PS is a vitamin K-dependent protein produced in the liver and augments the effect of PC to inhibit activated coagulation factors V and VIII. Hence, PS acts as an anticoagulant factor [1]. The PS activity level is affected by hepatic or renal disorders, vitamin K antagonist (warfarin), chronic infection, pregnancy, disseminated intravascular coagulopathy, and other conditions, all of which results in acquired PS deficiency [4]. The incidence of PS deficiency in patients undergoing cardiac surgery reportedly ranges from 0.03 to 0.13% [5]. Because of this rarity, little evidence is available regarding avoidance of thromboembolism in patients with PS deficiency who undergo cardiac surgery.
Prophylactic anticoagulation therapy is recommended for PS deficiency patients exposed to surgery [2]. CPB may trigger consumptive coagulopathy because the blood is in contact with the surface of its circuit [6]. Thus, PS deficiency patients who undergo cardiac surgery involving CPB have a significantly increased risk of thrombosis. However, heparin must be discontinued intraoperatively to avoid hemorrhagic complications, necessitating other anticoagulants during the period of heparin cessation.
No purified form of PS is available for clinical use. FFP is the only agent that can enhance the level of PS [4]. Hsu and Despotis [3] described two patients with PS deficiency who underwent CABG, and FFP was transfused as the priming fluid of CPB. Balan [4] transfused FFP during the pre-bypass period and added more FFP for CPB priming. Neither of these reports focused on transfusing FFP during the period of heparin cessation. In these cases, FFP was not administered after protamine, increasing the potential risk of thrombosis. Our case is unique in that FFP was administered at pre-bypass and after protamine, while targeting two heparin cessation periods.
We did not measure the plasma PS level perioperatively because we assume that measurement of this parameter is problematic. First, it takes approximately 2 to 4 days to measure the PS level in our institution, making it difficult to adjust the volume of FFP while monitoring the PS level in real time intraoperatively. Second, approximately 60% of PS antigen is bound to C4b-binding protein (C4bBP) [1]. Acute inflammation triggered by CPB can result in an increase of C4bBP, which may lead to a reduction in free PS antigen by increasing its binding to C4bBP [1, 4]. In that case, a low level of free PS antigen does not necessarily indicate a shortage of FFP volume. Third, in our institution, the results of both PS activity and antigen are shown as a percent, whereas the cut-off value of the PS level shown as a percent for identification of the risk of thrombosis has not been fully elucidated. Lijfering and Pintao [7, 8] described the cut-off value of the free PS antigen level, but their data are presented in units of U/dL. The difference in units makes it difficult for us to refer to their data. Finally, Haubelt [9] described a wide variety of PS values contained in FFP, resulting in various increases in the plasma PS level after FFP infusion. Therefore, even if the cut-off value of PS is clarified, the volume of FFP needed to achieve an adequate PS level above the cut-off value would be difficult to predict.

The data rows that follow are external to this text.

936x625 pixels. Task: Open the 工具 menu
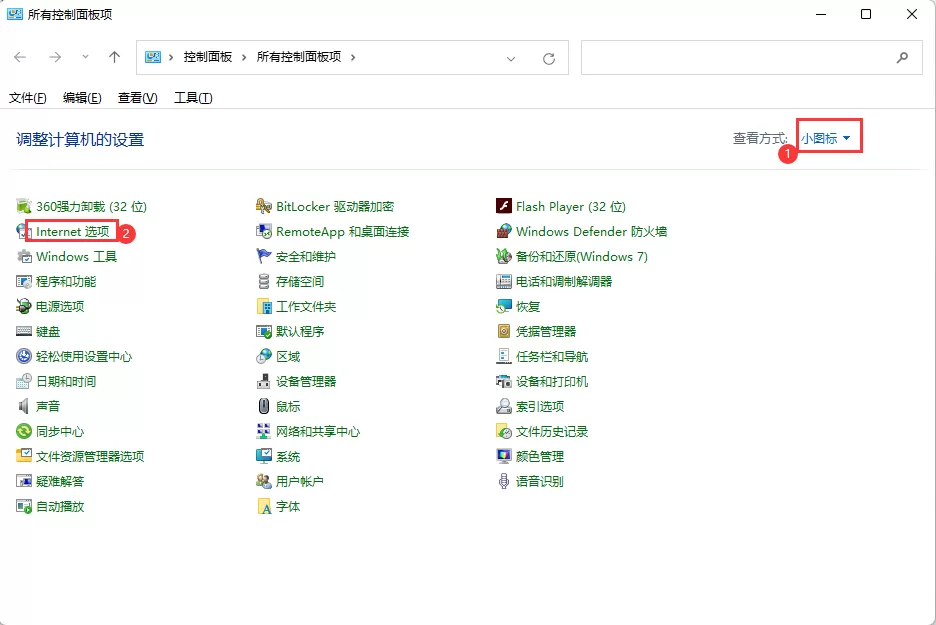tap(191, 97)
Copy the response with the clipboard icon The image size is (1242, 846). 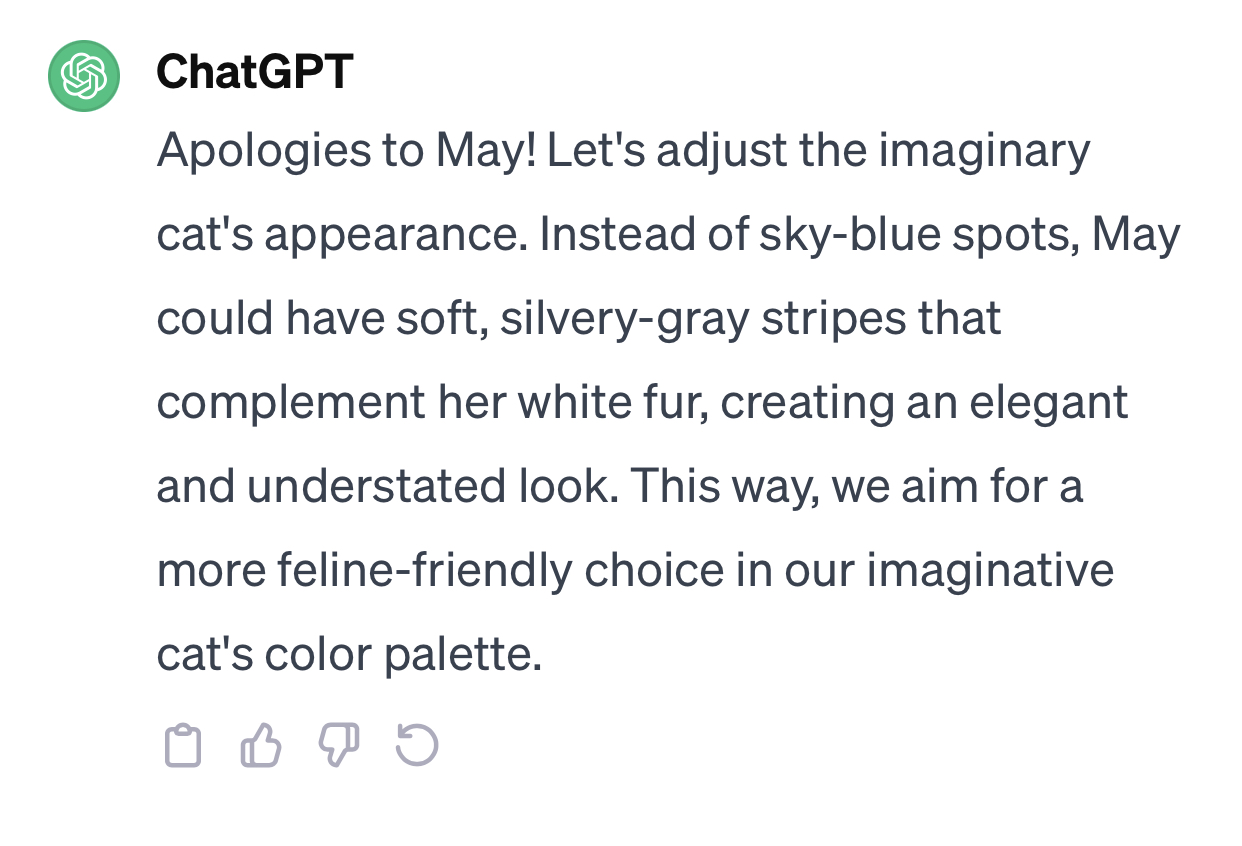point(182,746)

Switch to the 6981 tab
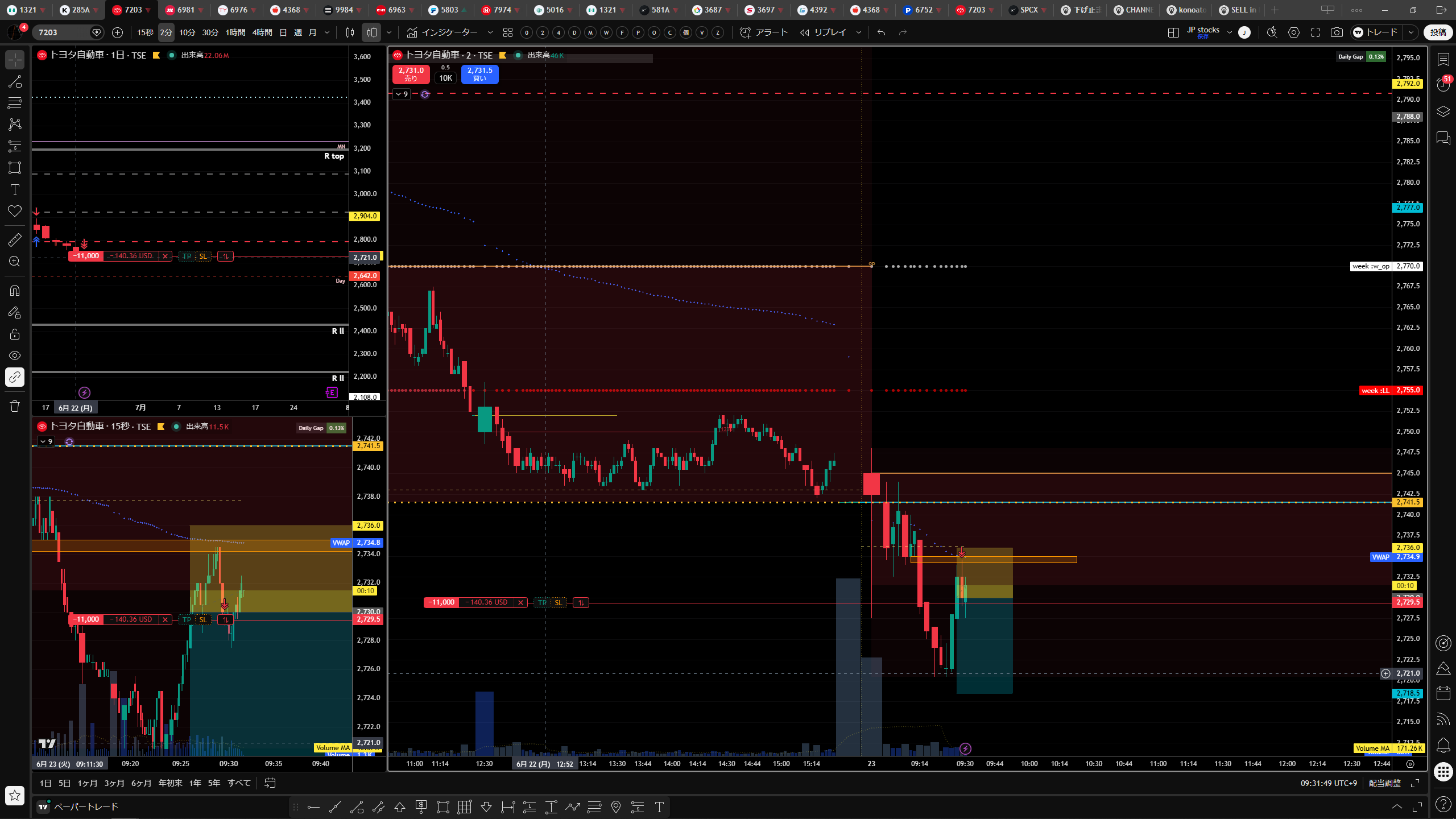click(181, 10)
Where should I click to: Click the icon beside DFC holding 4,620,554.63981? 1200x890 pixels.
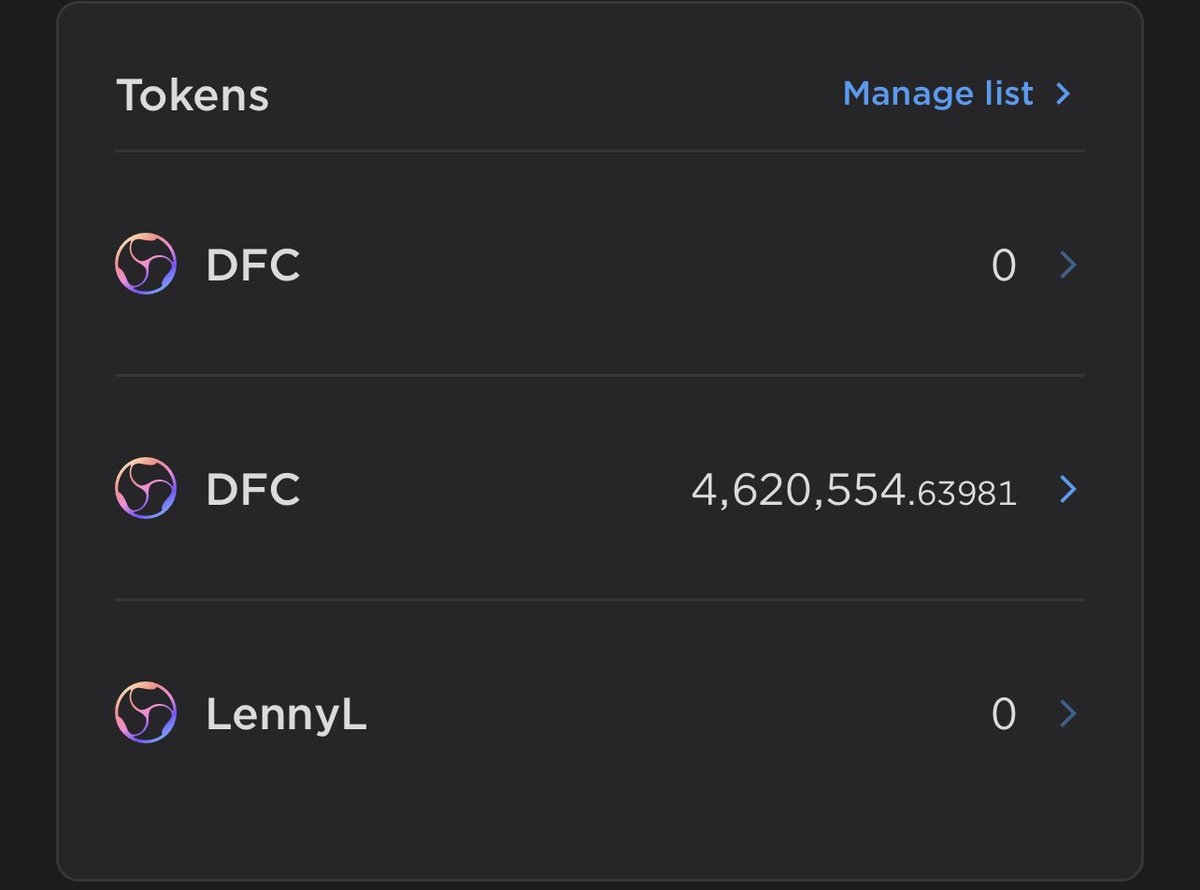(x=146, y=488)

The thrombin generation assay (TGA) (Technoclone GmbH, Vienna, Austria) evaluates procoagulant-induced thrombin generation and anticoagulant-induced thrombin decay [10]. The peak height, which represents the highest thrombin concentration, rises in a hypercoagulable state and falls in a hypocoagulable state. Heger [11] reported that the peak height decreased as the plasma PS level increased. Based on this finding, the TGA may be beneficial in that it can help to identify the real-time effect of FFP administration on PS level and clarify the most appropriate times and volume of FFP administration in PS deficiency patients. Unfortunately, application of the TGA is limited to laboratories in Japan. Although the clotting time, one of the parameters of rotational thromboelastometry (ROTEM; Pentapharm GmbH, Munich, Germany), had correlation with the PS level [11], its clinical usefulness for PS deficiency patients is not well known.
Patients with PS deficiency have historically received warfarin as an anticoagulant therapy [2]. However, warfarin decreases the PS level and potentially induces a hypercoagulable state, resulting in skin necrosis [12]. Xa inhibitors have been considered as potential alternative drugs [13]. Martinelli [14] described that skin necrosis disappeared after warfarin was altered to rivaroxaban. Little available evidence shows that Xa inhibitors are safer than warfarin with respect to skin necrosis [13].
Villacorta [15] reported a case of intraoperative graft thrombosis in a patient with PS deficiency after administration of protamine. The author recommended the use of a lower dose of protamine to avoid thrombosis. Our patient was administered 3 mg/kg of protamine, the typically administered dose, and no graft occlusion occurred. This outcome indicates that administration of FFP to augment the PS level may have a beneficial effect on avoiding graft thrombosis after protamine infusion.